NAIROBI, July 11 (Xinhua) -- African countries should harness the energy and creativity of the youth to revitalize action on violent extremism that has gained foothold amid poverty, conflicts and social exclusion, an African Union (AU) envoy said on Thursday.
Aya Chebbi, AU youth envoy said that success of counter-terrorism initiatives in Africa depends on robust engagement of the continent's youthful population in policy formulation and awareness on the menace.
"Our governments should change policies that discriminates the youth in leadership and policy formulation to ensure they play a meaningful role in peace, security and prevention of violent extremism," Chebbi said on the sidelines of a Pan African counter-terrorism forum underway in Nairobi.
The 31-year old Tunisian peace activist said the African regional high-level conference on counter-terrorism presented an opportunity to discuss greater involvement of youth to fight a vice that is a drawback to the continent's quest for stability, development and peace.
"Senior leadership and policymakers in this continent have a duty to engage the youth as partners in the war against terrorism," said Chebbi.
The youth are in a better position to fight radicalization through countering divisive narratives spread by militant groups," she added.
She urged governments and multilateral lenders to finance youth led grassroots campaigns to prevent spread of violent ideologies in marginalized regions.

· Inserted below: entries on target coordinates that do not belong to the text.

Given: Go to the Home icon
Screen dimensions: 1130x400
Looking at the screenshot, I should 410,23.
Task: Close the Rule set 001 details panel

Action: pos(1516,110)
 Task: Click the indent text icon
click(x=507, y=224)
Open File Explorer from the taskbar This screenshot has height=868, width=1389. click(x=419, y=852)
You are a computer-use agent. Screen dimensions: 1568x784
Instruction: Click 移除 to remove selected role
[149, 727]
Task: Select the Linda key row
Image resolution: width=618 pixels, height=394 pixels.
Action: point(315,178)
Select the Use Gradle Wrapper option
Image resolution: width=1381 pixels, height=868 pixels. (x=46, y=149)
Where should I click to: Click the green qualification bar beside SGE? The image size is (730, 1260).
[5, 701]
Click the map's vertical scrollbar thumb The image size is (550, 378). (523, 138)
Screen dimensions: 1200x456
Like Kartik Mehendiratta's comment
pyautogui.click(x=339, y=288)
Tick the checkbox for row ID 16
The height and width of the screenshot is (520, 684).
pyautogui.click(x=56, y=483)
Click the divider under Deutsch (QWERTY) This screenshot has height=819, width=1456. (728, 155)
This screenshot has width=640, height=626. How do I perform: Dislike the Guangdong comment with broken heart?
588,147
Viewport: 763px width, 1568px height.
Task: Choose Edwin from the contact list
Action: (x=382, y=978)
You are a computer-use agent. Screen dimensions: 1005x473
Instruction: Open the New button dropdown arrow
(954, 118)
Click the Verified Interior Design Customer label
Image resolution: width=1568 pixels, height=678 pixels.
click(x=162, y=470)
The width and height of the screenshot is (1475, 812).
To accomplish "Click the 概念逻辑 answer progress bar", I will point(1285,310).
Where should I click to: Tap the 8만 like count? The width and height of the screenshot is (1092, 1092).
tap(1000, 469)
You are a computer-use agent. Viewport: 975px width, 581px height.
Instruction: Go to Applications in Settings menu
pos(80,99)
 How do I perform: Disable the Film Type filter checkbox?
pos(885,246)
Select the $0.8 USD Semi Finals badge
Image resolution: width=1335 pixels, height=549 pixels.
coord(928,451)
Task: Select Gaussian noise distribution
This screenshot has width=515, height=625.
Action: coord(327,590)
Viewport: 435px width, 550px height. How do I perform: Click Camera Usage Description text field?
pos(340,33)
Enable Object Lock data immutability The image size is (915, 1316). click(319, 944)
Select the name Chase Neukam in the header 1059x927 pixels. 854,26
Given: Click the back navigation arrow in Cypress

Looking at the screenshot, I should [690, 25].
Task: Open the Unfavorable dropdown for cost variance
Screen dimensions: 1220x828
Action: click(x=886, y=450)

"Governments should support existing efforts to combat violent extremism that are led by the youth. We need to create space for the youth to make them feel they are part and parcel of efforts to fight terrorism," said Chebbi.
She credited the success of counter-terrorism initiatives in northern Nigeria, Tunisia and Kenya to the meaningful engagement of young people.
"The youth in these countries are engaging religious and cultural leaders to address the root cause of violent extremism and offer sustainable solution," said Chebbi.
She said that providing vulnerable youth with scholarships to pursue higher education combined with sports and culture can be affective in countering spread of violent ideologies.